WHAT THE TASK ASKS: Can you rewrite the listing from its first line through the line containing "The height and", substituting "Three-phase AC" for "Single-phase AC" and changing nothing else?

INFORMATION GIVEN:
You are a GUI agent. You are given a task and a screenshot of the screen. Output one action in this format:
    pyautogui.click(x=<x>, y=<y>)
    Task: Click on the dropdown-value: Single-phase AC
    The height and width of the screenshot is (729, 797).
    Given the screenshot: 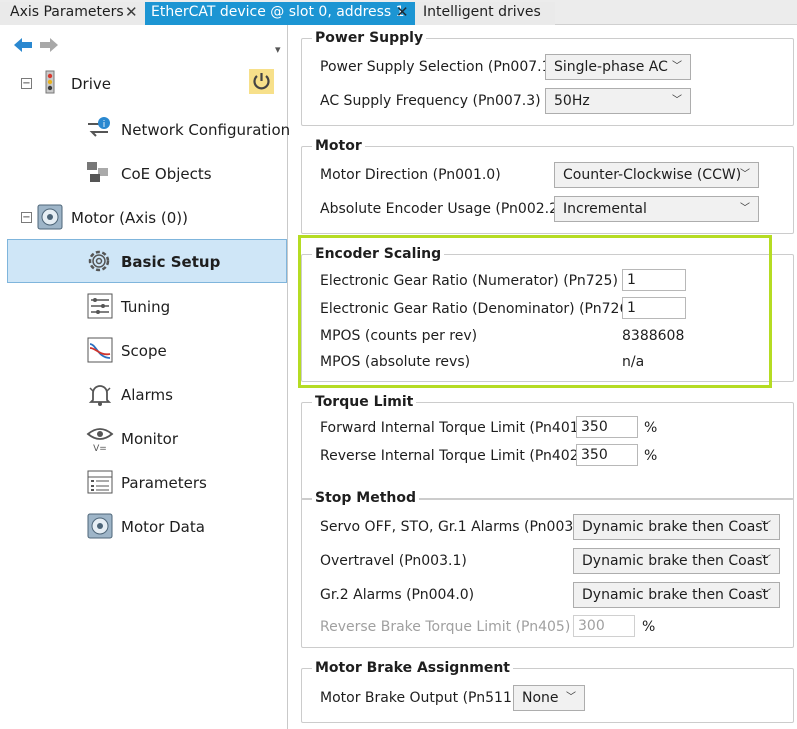 What is the action you would take?
    pyautogui.click(x=611, y=67)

ANSWER TO THIS EXERCISE:
You are a GUI agent. You are given a task and a screenshot of the screen. Output one action in this format:
    pyautogui.click(x=<x>, y=<y>)
    Task: Click on the dropdown-value: Three-phase AC
    The height and width of the screenshot is (729, 797).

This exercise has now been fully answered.